Parenting College Students 101

Success, safety, and sustainability

Safety on campus: Stay alert, lock up, and take advantage of University resources

A letter from the Parent Association president

An ounce of prevention

Arming campus with knowledge

A perfect fit: New campus recreation center opens

Reminders for parents

October zest


Success, safety, and sustainability

Parent Times recently spoke with UI president Sally Mason about goals for the biggest first-year class in University of Iowa history.

What did the University do to prepare for record first-year enrollment?
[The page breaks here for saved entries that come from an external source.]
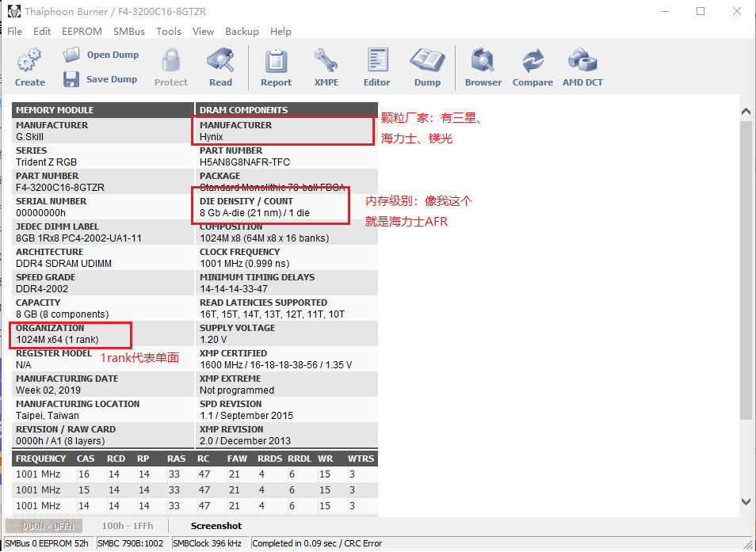Switch to the 000h - 0FFh tab

pyautogui.click(x=47, y=526)
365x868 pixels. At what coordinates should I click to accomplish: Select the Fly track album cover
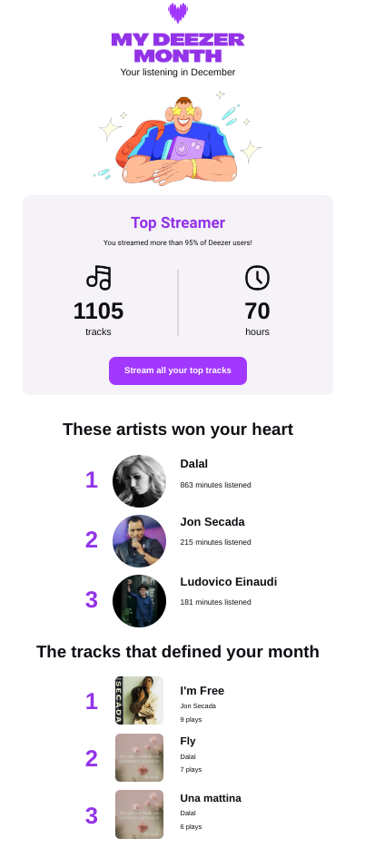140,757
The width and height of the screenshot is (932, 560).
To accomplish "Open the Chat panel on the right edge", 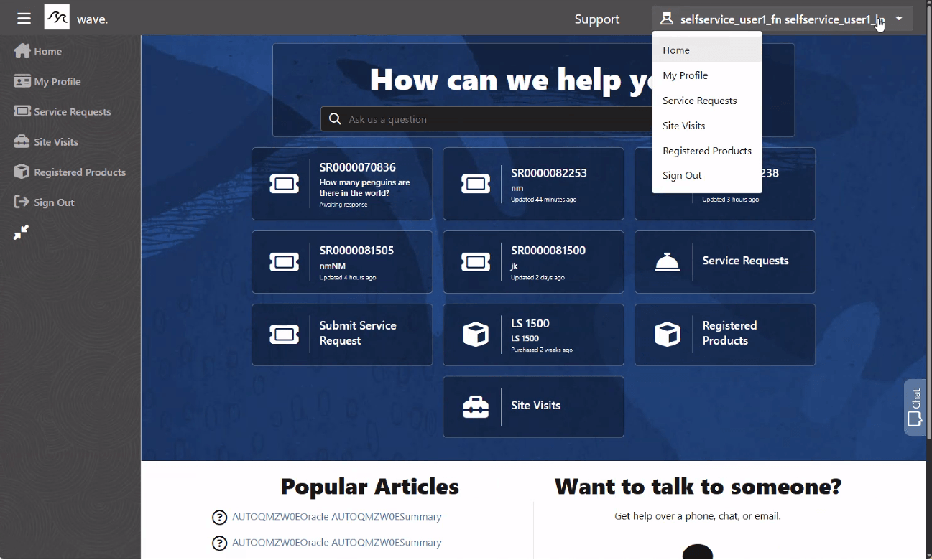I will pyautogui.click(x=915, y=407).
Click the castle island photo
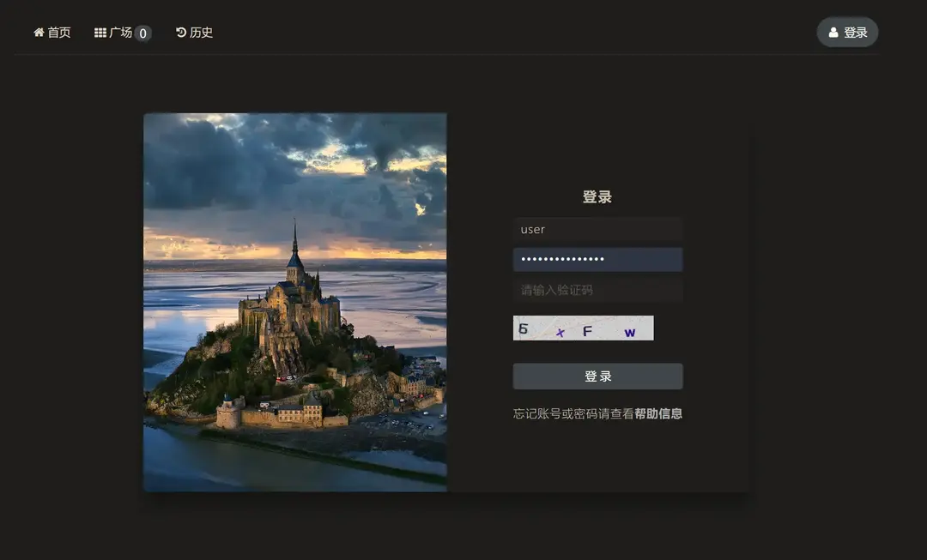 tap(294, 302)
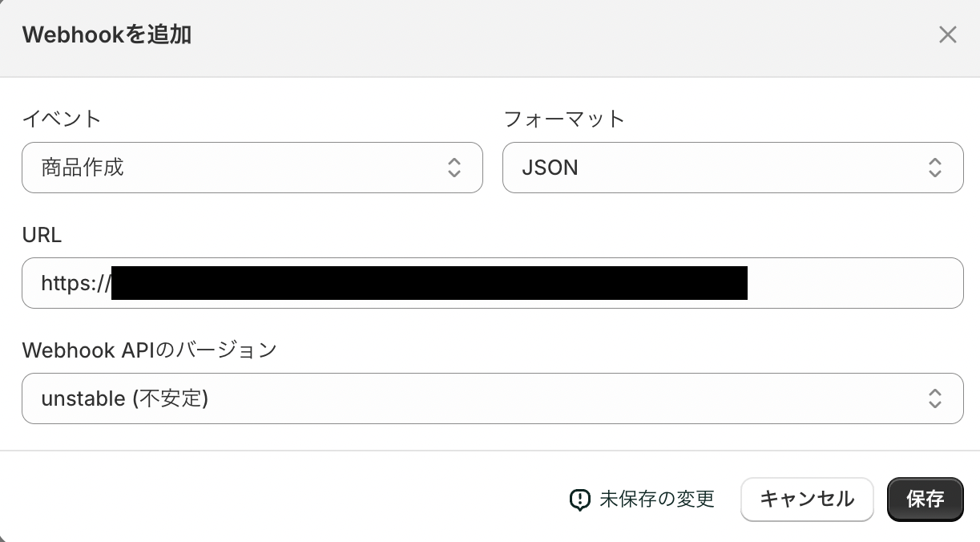
Task: Click the Webhook APIのバージョン label
Action: 149,350
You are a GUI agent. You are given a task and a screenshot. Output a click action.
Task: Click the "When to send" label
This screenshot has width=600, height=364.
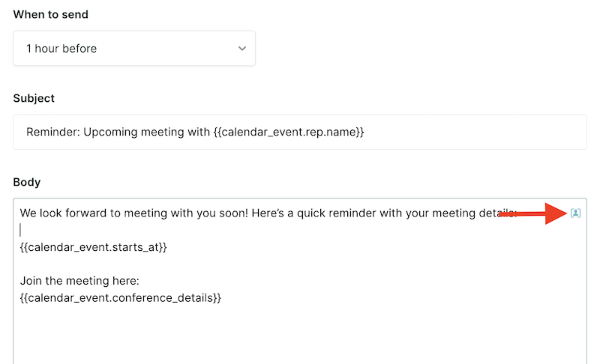pos(50,14)
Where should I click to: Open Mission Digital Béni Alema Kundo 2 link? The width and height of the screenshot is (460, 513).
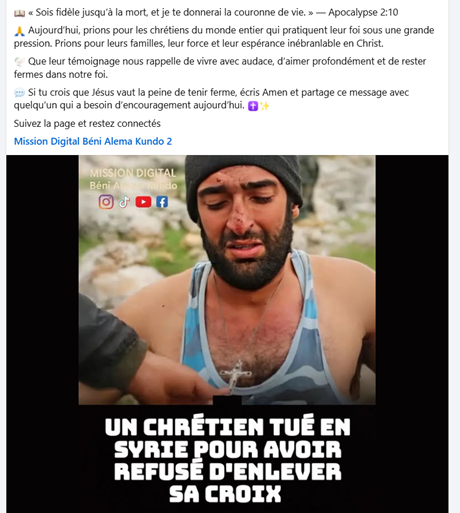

We began planning once we saw our application numbers rising, establishing a special enrollment management committee in the spring. Over the summer, we added course sections, hired more teachers, and created new housing options.

Even with this growth, we’re still one of the smallest universities in the Big Ten. We’re committed to providing every student the opportunities of a major university in an environment that’s personal and supportive.

To what do you attribute this fall’s growth?

We want to make an outstanding UI education accessible to more students, so we’ve set targets for larger enrollment. The fact that we’ve been so successful says great things about our university and our state. Students and families know we offer a top-notch experience at an affordable cost.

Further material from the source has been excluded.